[Opening DATA TO USE section]
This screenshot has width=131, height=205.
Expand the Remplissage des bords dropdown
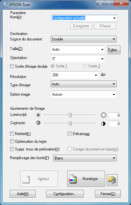coord(85,158)
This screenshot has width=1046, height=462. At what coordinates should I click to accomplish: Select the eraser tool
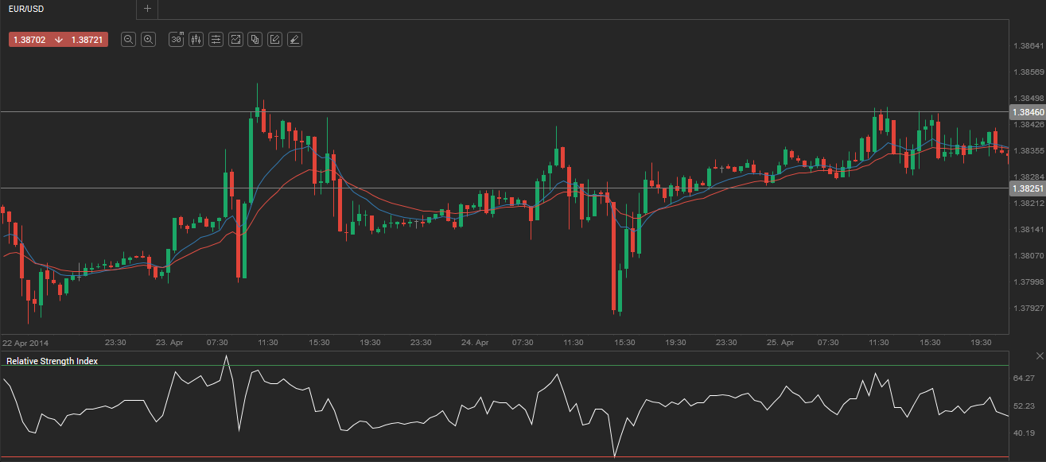(x=294, y=39)
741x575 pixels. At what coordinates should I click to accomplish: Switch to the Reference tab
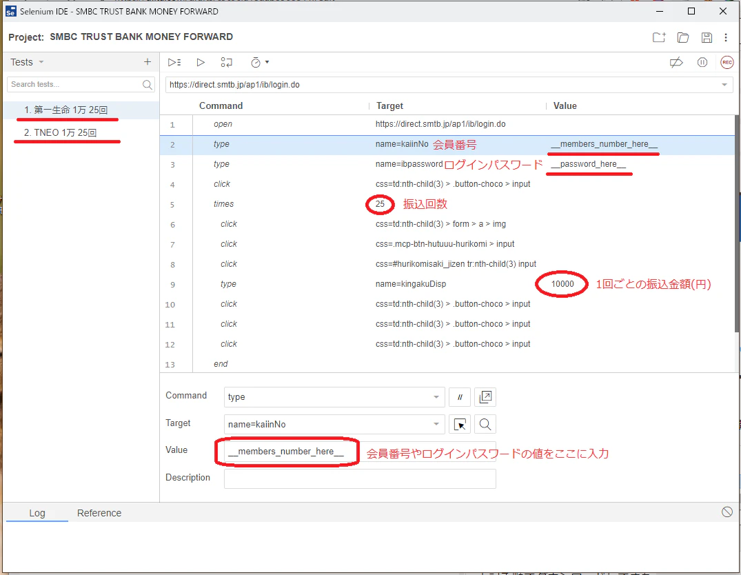point(99,513)
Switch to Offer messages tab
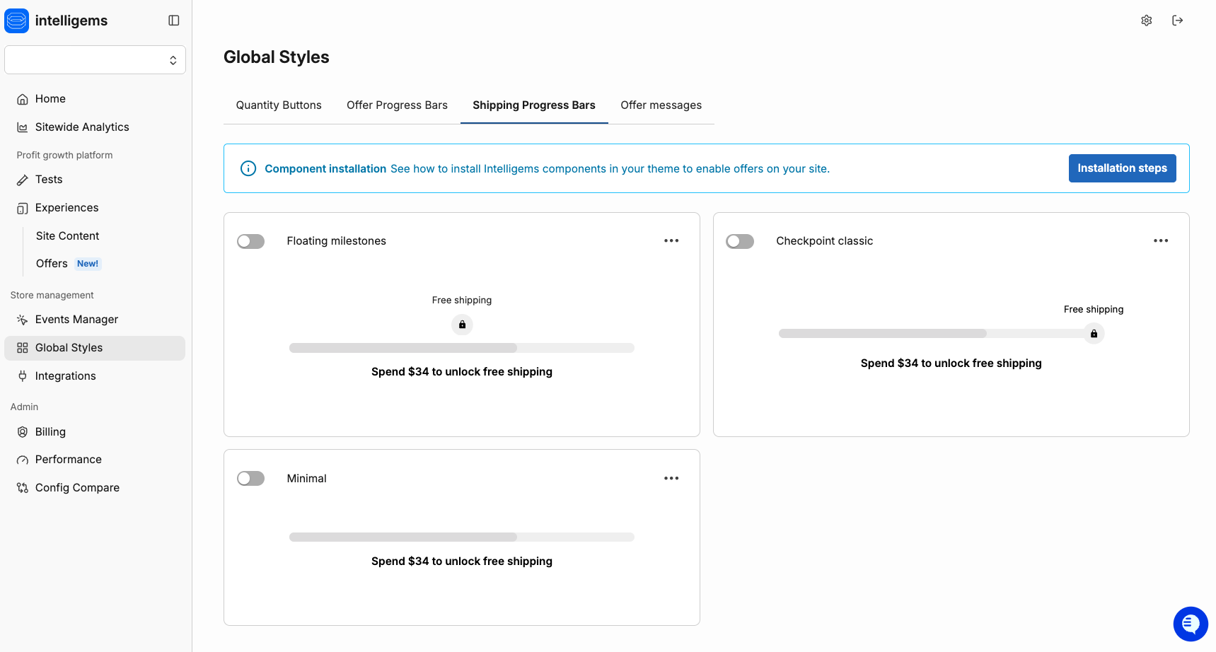 coord(661,105)
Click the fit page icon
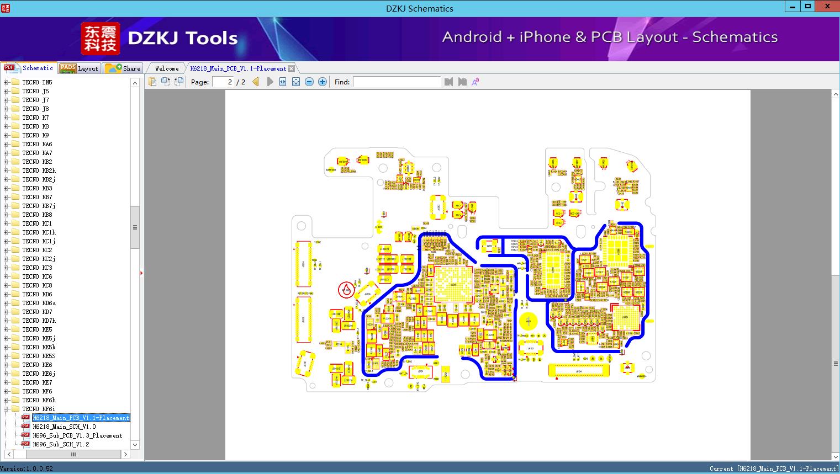This screenshot has height=474, width=840. (x=296, y=82)
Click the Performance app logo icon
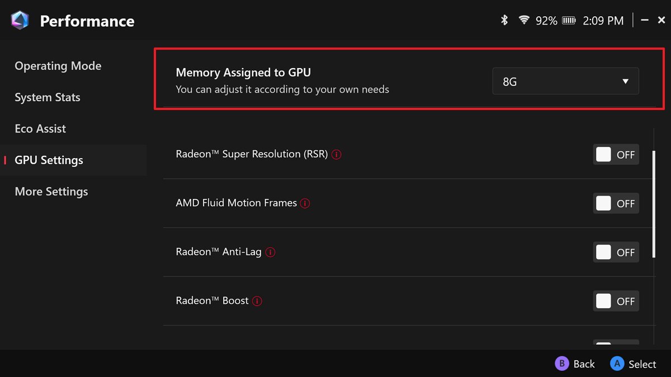 pyautogui.click(x=19, y=20)
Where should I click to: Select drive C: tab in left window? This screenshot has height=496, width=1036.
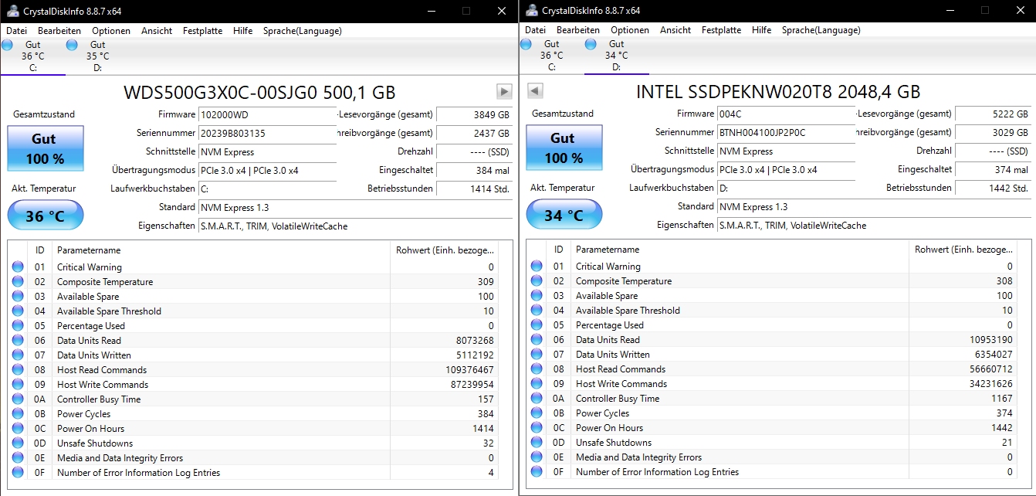click(32, 56)
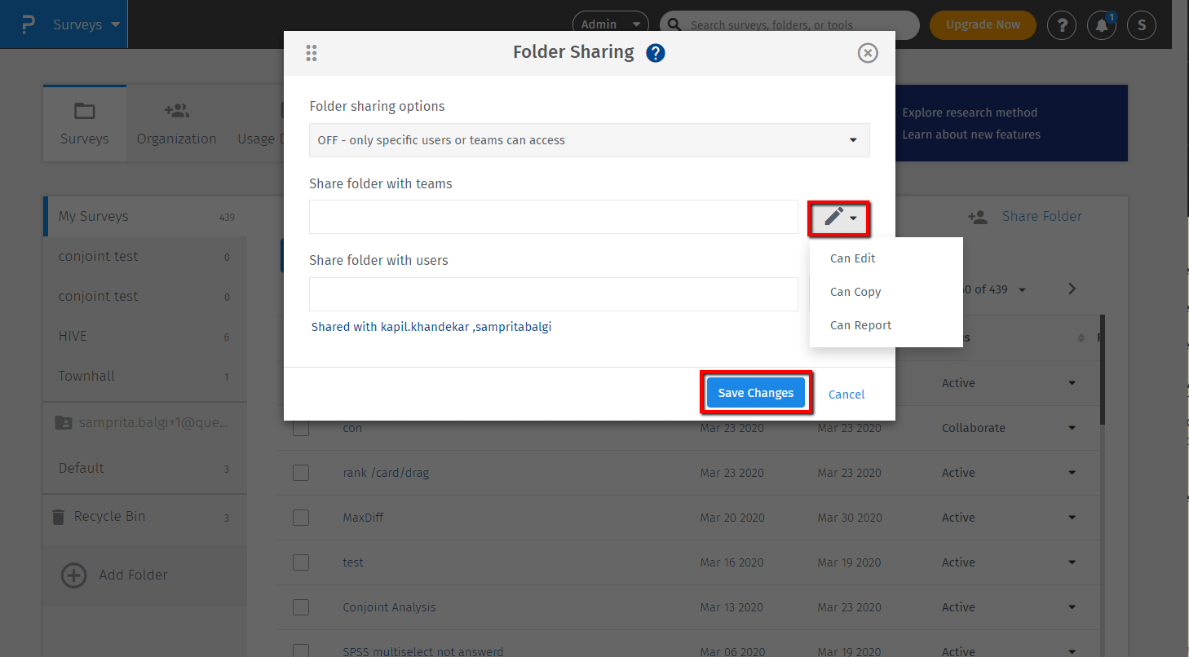This screenshot has height=657, width=1189.
Task: Click the Cancel link in dialog
Action: tap(846, 395)
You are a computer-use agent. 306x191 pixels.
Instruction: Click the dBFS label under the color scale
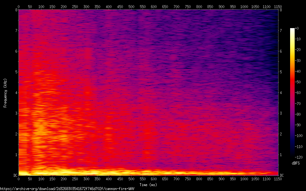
[Closing DATA TO USE section]
» WHAT THE EXERCISE ASKS:
Would you return the entries verbatim, minus any images?

» RESULT BELOW:
This screenshot has width=131, height=205.
Expand the Remplissage des bords dropdown
coord(85,158)
This screenshot has width=1046, height=462. At what coordinates should I click to accomplish: Select the eraser tool
(x=294, y=39)
741x575 pixels. At what coordinates should I click to accomplish: Switch to the Reference tab
point(99,513)
Switch to Offer messages tab
 coord(661,105)
Click the fit page icon
This screenshot has height=474, width=840. (x=296, y=82)
Click the Performance app logo icon
 pyautogui.click(x=19, y=20)
Where should I click to: Select drive C: tab in left window? This screenshot has height=496, width=1036.
click(32, 56)
This screenshot has height=657, width=1189.
Task: Click the Cancel link in dialog
Action: tap(846, 395)
You are a computer-use agent. 306x191 pixels.
Instruction: Click the dBFS label under the color scale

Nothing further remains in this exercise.